● Source records:
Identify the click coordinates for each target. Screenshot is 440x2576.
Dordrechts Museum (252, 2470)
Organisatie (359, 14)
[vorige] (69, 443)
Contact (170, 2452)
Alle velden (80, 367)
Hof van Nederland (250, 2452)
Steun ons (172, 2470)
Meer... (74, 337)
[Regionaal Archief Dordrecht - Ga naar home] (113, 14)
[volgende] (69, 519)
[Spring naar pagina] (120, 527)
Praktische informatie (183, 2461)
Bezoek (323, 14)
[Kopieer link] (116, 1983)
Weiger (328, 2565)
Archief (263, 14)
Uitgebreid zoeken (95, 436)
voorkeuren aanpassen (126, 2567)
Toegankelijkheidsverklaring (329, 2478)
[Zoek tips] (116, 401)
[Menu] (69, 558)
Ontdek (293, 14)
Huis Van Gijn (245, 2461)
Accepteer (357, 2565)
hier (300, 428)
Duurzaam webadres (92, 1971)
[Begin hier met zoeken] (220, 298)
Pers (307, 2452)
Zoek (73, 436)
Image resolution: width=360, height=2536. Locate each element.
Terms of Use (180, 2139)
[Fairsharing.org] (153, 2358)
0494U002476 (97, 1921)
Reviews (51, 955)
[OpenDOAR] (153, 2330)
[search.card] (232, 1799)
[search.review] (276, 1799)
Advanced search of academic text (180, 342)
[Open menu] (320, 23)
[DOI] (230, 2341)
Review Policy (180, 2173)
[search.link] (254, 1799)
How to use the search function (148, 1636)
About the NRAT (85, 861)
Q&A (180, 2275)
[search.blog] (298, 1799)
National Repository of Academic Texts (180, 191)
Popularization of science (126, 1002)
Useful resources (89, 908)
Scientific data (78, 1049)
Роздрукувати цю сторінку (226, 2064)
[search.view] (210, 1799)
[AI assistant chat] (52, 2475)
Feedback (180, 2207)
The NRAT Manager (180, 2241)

...

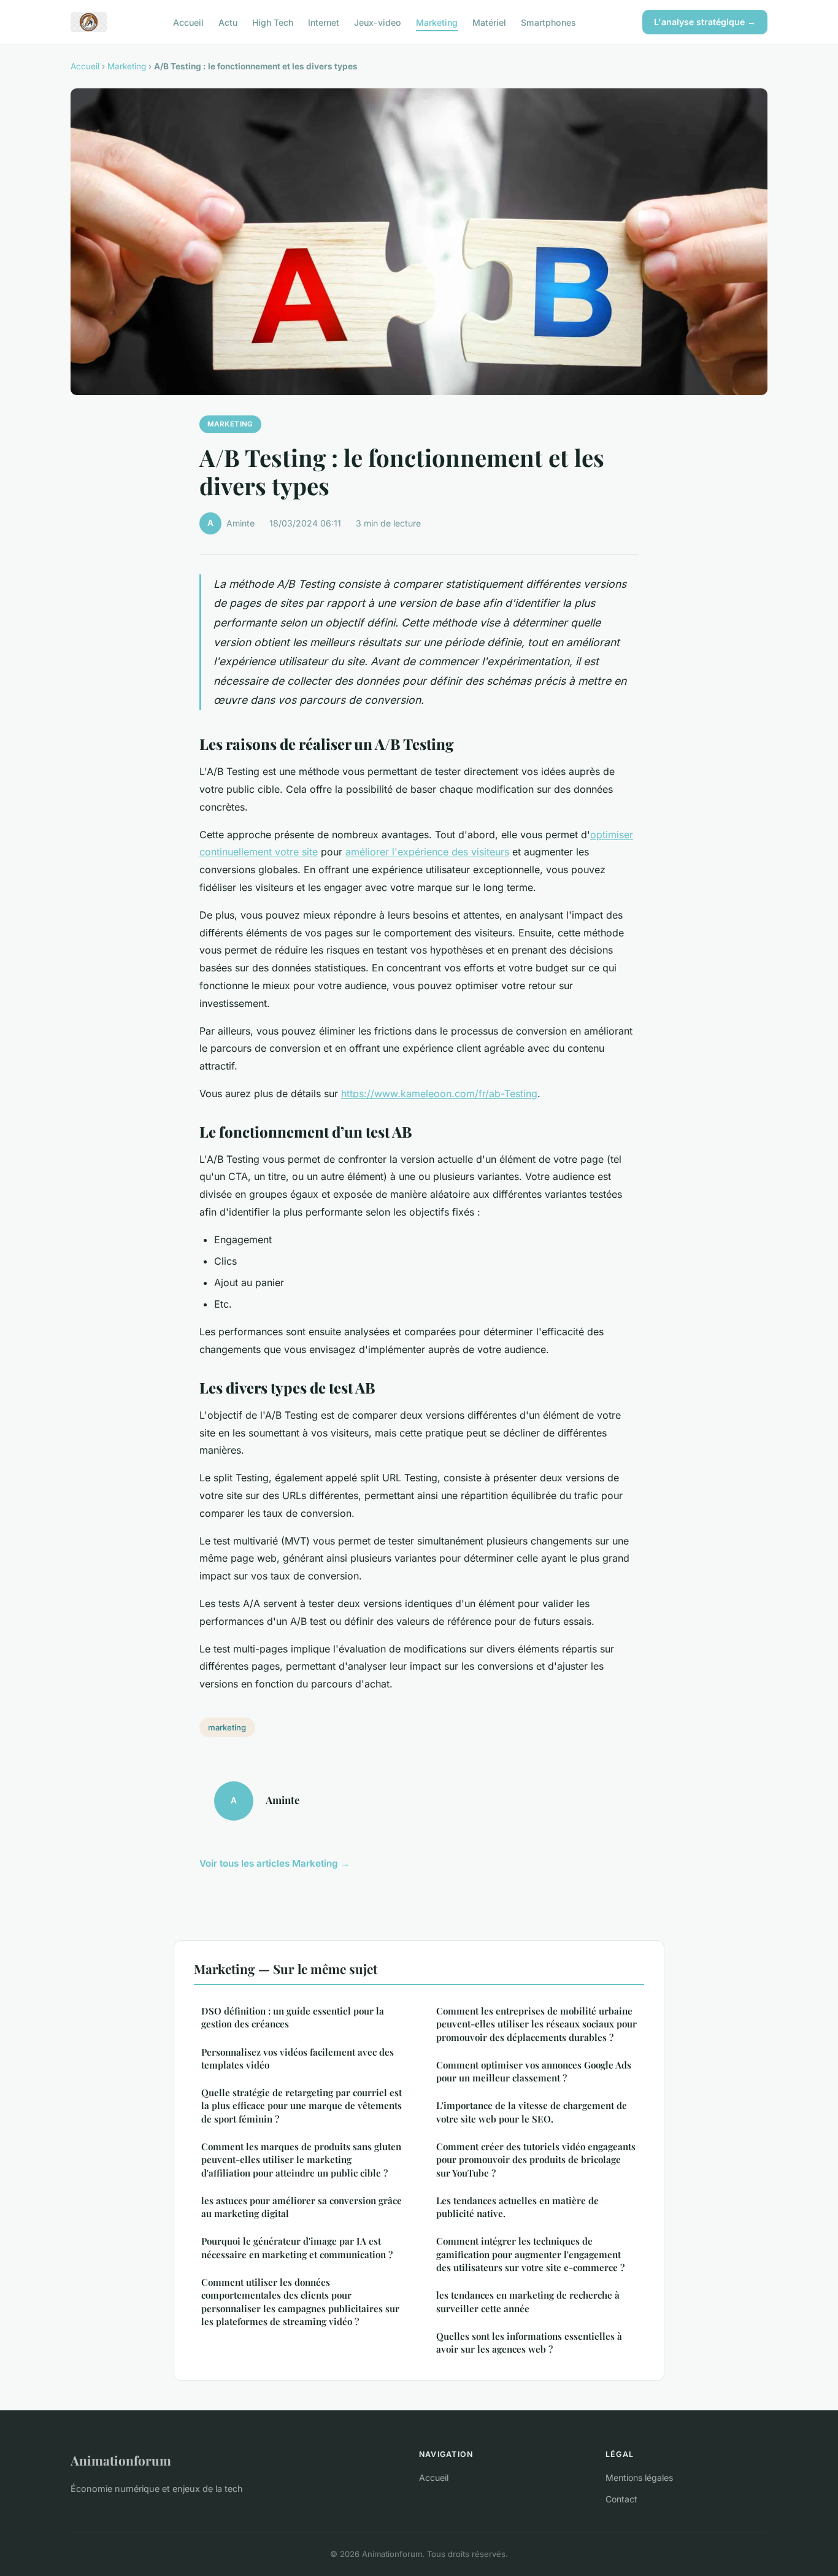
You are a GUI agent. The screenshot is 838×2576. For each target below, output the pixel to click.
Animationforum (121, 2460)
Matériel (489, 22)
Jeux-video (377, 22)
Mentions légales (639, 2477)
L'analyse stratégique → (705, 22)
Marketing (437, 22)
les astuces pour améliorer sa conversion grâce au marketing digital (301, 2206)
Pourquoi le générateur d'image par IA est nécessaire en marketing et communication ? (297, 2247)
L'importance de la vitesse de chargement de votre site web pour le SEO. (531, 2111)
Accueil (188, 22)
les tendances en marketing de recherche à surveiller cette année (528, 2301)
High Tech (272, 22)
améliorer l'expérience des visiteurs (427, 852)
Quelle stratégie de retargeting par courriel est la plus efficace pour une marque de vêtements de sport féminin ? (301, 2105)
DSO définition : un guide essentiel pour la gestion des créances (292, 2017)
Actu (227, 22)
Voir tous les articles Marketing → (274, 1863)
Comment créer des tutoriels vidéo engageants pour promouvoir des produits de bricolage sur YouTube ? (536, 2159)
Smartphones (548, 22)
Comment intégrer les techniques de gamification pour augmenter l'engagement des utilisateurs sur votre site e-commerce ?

● The task: Look above for the line holding "Pourquoi le générateur". Print it and every line after it, exactly, through the line holding "Comment intégrer les".

● Your solution:
Pourquoi le générateur d'image par IA est nécessaire en marketing et communication ? (297, 2247)
L'importance de la vitesse de chargement de votre site web pour le SEO. (531, 2111)
Accueil (188, 22)
les tendances en marketing de recherche à surveiller cette année (528, 2301)
High Tech (272, 22)
améliorer l'expérience des visiteurs (427, 852)
Quelle stratégie de retargeting par courriel est la plus efficace pour une marque de vêtements de sport féminin ? (301, 2105)
DSO définition : un guide essentiel pour la gestion des créances (292, 2017)
Actu (227, 22)
Voir tous les articles Marketing → (274, 1863)
Comment créer des tutoriels vidéo engageants pour promouvoir des produits de bricolage sur YouTube ? (536, 2159)
Smartphones (548, 22)
Comment intégrer les techniques de gamification pour augmenter l'engagement des utilisateurs sur votre site e-commerce ?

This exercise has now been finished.